Detection Response Task
The DRT data reflect the response to the onset of the red light in the peripheral detection task. RT was measured to the nearest millisecond. Hit rate was calculated based on a response to the red light, which was coded as a “hit”, and a non-response to a red light, which was coded as a “miss”. The RT and hit rate data for the DRT task are plotted as a function of Age × Condition in Figs. 1 and 2, respectively. The data from the DRT task are also plotted as a function of Session × Condition in Figs. 3 and 4, respectively. The data are broken down by active involvement in the IVIS condition, denoted by a suffix of “-1” (i.e., IVIS-1) or when participants were operating the vehicle without concurrent secondary-task interaction, denoted by a suffix of “-0” (i.e., IVIS-0).
The DRT is inversely related to the workload in the driving task (e.g., Strayer et al., 2015a, 2015b). Thus, increases in RT and decreases in hit rate are indicative of an increase in the workload experienced by the driver. As can be seen in Figs. 1 and 2, RT increased and hit rates decreased as a function of the experimental condition and the age of the participant. Additionally, the age-related differences observed in the single-task baseline were amplified in the IVIS-1 condition. Perusal of Figs. 3 and 4 shows that RT decreased and hit rates increased with practice and the practice effects observed in the single-task baseline were exacerbated in the IVIS-1 condition.
MANOVA
The DRT data were first analyzed using a 3 (Age) × 10 (Vehicle)Footnote 3 × 4 (Condition) × 2 (Session) MANOVA that included both reaction time and hit rate as dependent variables.Footnote 4 There were significant main effects of Age (F(4, 454) = 14.07, p < 0.001, η2 = 0.110), Condition (F(6, 1362) = 164.86, p < 0.001, η2 = 0.421), and Session (F(2, 226) = 48.61, p < 0.001, η2 = 0.301).

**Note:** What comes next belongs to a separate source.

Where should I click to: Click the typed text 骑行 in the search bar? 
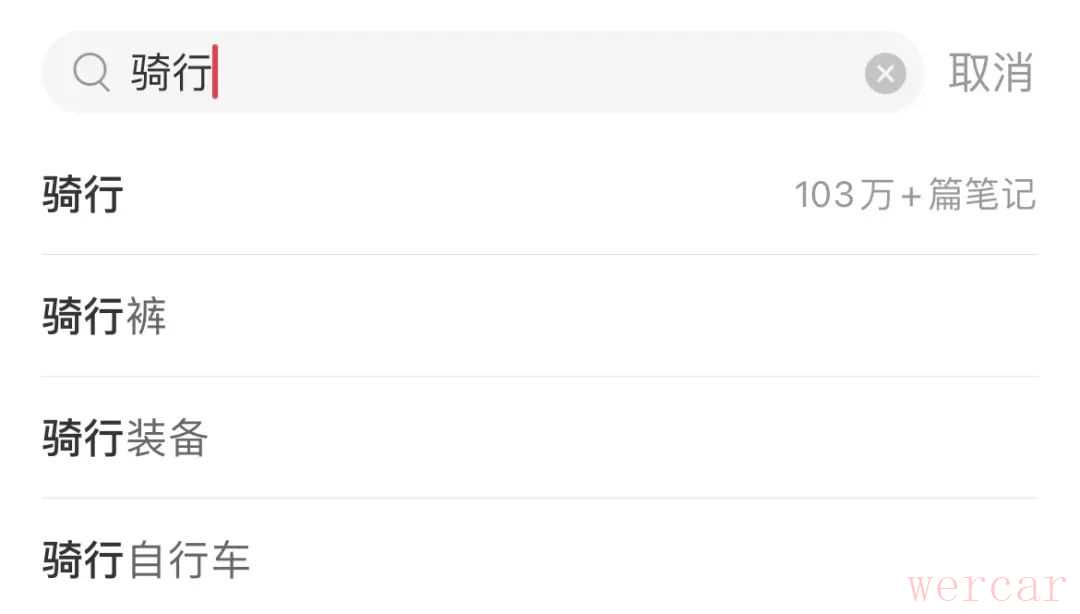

In addition, Condition interacted with Age (F(12, 1362) = 8.15, p < 0.001, η2 = 0.067), Vehicle (F(54, 1362) = 1.53, p = 0.009, η2 = 0.057), and Session (F(6, 1362) = 12.54, p < 0.001, η2 = 0.052). None of the other effects were significant.
Reaction time
The reaction time data from the DRT were analyzed using a 3 (Age) × 10 (Vehicle) × 4 (Condition) × 2 (Session) Analysis of Variance (ANOVA). The analysis revealed significant main effects of Age (F(2, 227) = 31.71, p < 0.001, η2 = 0.218), Condition (F(3, 681) = 894.29, p < 0.001, η2 = 0.798), and Session (F(1, 227) = 84.65, p < 0.001, η2 = 0.272). In addition, as can be seen in Fig. 1, Condition interacted with Age (F(6, 681) = 15.75, p < 0.001, η2 = 0.122), Vehicle (F(27, 681) = 2.00, p = 0.002, η2 = 0.074), and Session (F(3, 681) = 16.62, p < 0.001, η2 = 0.068). None of the other effects were significant.
Hit rate
The hit rate data from the DRT task were analyzed using a 3 (Age) × 10 (Vehicle) × 4 (Condition) × 2 (Session) ANOVA. The analysis revealed significant main effects of Age (F(2, 227) = 17.87, p < 0.001, η2 = 0.136), Condition (F(3, 681) = 129.15, p < 0.001, η2 = 0.363), and Session (F(1, 227) = 53.61, p < 0.001, η2 = 0.191). In addition, as shown in Fig. 2, Condition interacted with Age (F(6, 681) = 7.94, p < 0.001, η2 = 0.065), Vehicle (F(27, 681) = 1.87, p = 0.005, η2 = 0.069), and Session (F(3, 681) = 12.44, p < 0.001, η2 = 0.052). None of the other effects were significant.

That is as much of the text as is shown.